Design has always been my foundation. It is how I think, how I solve problems, how I move through the world.
For over a decade, I have led product development and industrial design across consumer and industrial sectors, taking ideas from concept to production. I understand engineering constraints, manufacturing realities, supply chains, and user experience as one continuous system. Design, to me, is not styling. It is systems architecture made tangible.
Today, alongside my independent work, I serve as a design and technology leader at Salas O’Brien, where I integrate emerging tools such as 3D scanning, spatial capture, AI-assisted workflows, and digital modeling into real-world engineering environments. I bridge physical sites and digital systems, translating complex built environments into intelligent data that supports decision-making, coordination, and future-ready infrastructure. My role sits at the intersection of field reality and computational modeling.
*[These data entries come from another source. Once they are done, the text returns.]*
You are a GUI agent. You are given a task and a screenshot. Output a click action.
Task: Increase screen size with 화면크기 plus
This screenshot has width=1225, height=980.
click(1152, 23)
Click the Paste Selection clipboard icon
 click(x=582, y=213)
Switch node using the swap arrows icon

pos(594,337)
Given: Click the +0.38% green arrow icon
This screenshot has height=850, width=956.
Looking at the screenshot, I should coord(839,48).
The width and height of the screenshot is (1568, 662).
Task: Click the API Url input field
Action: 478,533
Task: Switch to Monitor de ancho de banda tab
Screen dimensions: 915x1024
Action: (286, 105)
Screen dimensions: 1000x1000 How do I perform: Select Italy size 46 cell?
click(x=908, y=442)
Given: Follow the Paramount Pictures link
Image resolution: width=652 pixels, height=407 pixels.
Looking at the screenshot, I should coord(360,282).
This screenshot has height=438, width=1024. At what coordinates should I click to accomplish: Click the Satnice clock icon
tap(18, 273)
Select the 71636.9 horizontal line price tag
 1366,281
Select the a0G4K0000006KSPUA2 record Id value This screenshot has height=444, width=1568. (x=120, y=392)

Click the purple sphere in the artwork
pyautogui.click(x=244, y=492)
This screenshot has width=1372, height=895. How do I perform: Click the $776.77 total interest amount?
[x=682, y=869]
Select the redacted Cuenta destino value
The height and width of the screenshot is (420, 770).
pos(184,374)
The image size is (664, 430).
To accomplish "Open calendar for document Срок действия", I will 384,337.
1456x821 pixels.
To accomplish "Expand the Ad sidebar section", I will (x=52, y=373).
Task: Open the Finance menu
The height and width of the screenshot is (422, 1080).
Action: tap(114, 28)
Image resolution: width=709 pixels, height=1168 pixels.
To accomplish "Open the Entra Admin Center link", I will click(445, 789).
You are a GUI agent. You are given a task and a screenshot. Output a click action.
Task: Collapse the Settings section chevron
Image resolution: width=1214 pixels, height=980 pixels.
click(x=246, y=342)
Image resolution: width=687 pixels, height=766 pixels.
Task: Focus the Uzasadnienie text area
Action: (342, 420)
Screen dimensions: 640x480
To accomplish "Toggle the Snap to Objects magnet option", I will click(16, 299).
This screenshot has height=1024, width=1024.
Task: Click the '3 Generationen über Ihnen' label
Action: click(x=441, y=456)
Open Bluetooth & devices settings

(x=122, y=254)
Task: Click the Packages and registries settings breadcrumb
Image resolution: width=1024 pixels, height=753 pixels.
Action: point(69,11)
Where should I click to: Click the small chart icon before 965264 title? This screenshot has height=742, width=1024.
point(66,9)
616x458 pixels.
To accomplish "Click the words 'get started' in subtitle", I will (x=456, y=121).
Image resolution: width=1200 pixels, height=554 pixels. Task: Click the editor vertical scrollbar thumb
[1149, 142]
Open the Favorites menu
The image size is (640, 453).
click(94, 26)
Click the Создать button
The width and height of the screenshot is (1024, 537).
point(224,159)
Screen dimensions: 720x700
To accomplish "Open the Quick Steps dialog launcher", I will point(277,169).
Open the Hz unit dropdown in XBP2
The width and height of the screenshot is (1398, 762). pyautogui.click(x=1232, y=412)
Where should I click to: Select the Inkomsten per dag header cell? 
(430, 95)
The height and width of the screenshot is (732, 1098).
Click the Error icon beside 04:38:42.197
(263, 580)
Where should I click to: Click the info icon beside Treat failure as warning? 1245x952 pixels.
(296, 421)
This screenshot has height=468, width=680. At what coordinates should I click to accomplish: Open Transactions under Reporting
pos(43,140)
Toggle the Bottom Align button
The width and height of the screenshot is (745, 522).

Over time, my work expanded beyond objects.
I became increasingly interested in what happens before the product. Before the interface. Before the behavior. What happens inside the human nervous system that makes a design succeed or fail.
That curiosity pulled me into neuroscience, psychology, emotional regulation, and human cognition. I began studying how signals move through the body, how perception shapes decision-making, and how technology influences regulation and meaning. This shifted my approach. I no longer design only for function or aesthetics. I design for regulation, clarity, and human coherence.
Today, my work sits at the intersection of physical product, AI systems, spatial intelligence, and nervous system science. I am building platforms that integrate hardware, real-time bio-signal data, digital environments, and intelligent software to create tools that help people understand and regulate themselves more effectively. My focus is bottom-up systems. Signals first. Meaning second.
I still lead teams. I still ship products. I still deploy technology into real-world environments.
But now the scope is wider.
I am interested in building tools that reduce noise in human systems rather than add to it. Whether in a physical space, a digital model, or a human nervous system, the principle remains the same: clarity improves performance.
I see design as applied biology and applied psychology expressed through form and infrastructure. Every object influences the nervous system. Every interface shapes attention. Every environment carries an emotional consequence.
My goal is not to create more products.
It is to design systems that improve how humans interact with themselves, with each other, and with the environments we build.
If that direction resonates, we will likely build something meaningful together.